PROMPT 1:
From the post on high-performance lexing in OCaml, repeat word for word the part that opens with the words containing "I’m in the process" and closes with "ultra of performance.".
PROMPT 2:
Based on the post on high-performance lexing in OCaml, state whether each statement below agrees with the post. Answer yes or no for each, and quote the exact words from the post that decide it.
(a) The current implementation uses sedlex together with camlp5 extensible grammars.
(b) The writer considers the chosen libraries the best possible choice for performance.
(c) The language being parsed extends JSON.
PROMPT 3:
In the post on high-performance lexing in OCaml, rewrite the paragraph beginning "I’m in the process of writing parser" as a short list that keeps its main facts.

High-performance lexing in OCaml

I’m in the process of writing parser for a YAML-like language, that extends JSON, and is specified in two layers: a lexical layer, and a grammatical layer. The current implementation uses sedlex + camlp5 extensible grammars. Obviously performance is really important for this sort of thing: I used these particular libraries b/c they were available and efficient for programmer productivity, and am under no illusions that they’re the ne plus ultra of performance.

So I’m thinking about how to write a high-performance version, that would do as much as possible to avoid memory-allocation, copies, etc. I already know that I can switch to recursive-descent for the grammar (initially using Camlp5 stream-parsers) but I’m thinking about ways to do better for the lexer:

  1. Probably switch to ocamllex, so that instead of converting a UTF-8 stream to UCS-2 glyphs in an array, and then converting back, we just keep things in UTF-8. This seems like it should be a win.
  2. Yojson has some tricks to avoid allocations, and I’m going to try to figure how to benefit from those.

INFORMATION SUPPLIED:

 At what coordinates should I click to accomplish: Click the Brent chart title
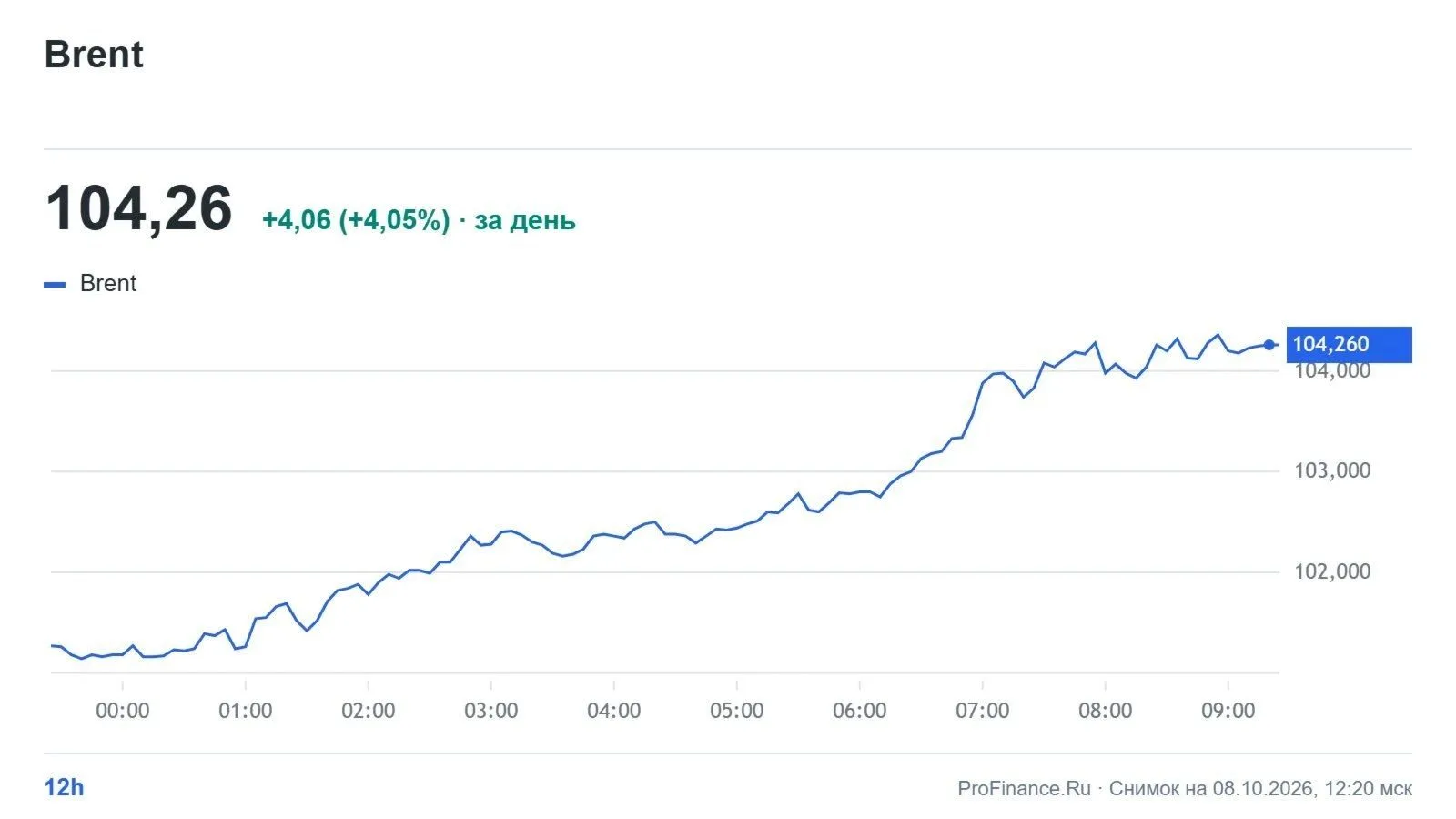[94, 55]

PROBLEM SOLUTION 1:
I’m in the process of writing parser for a YAML-like language, that extends JSON, and is specified in two layers: a lexical layer, and a grammatical layer. The current implementation uses sedlex + camlp5 extensible grammars. Obviously performance is really important for this sort of thing: I used these particular libraries b/c they were available and efficient for programmer productivity, and am under no illusions that they’re the ne plus ultra of performance.

PROBLEM SOLUTION 2:
(a) Yes: "The current implementation uses sedlex + camlp5 extensible grammars."
(b) No: "am under no illusions that they’re the ne plus ultra of performance."
(c) Yes: "a YAML-like language, that extends JSON"

PROBLEM SOLUTION 3:
- The writer is building a parser for a YAML-like language that extends JSON.
- The language is specified in two layers: a lexical layer and a grammatical layer.
- The current implementation uses sedlex and camlp5 extensible grammars.
- Performance matters for this kind of work.
- These libraries were chosen because they were available and efficient for programmer productivity, not because they offer the best performance.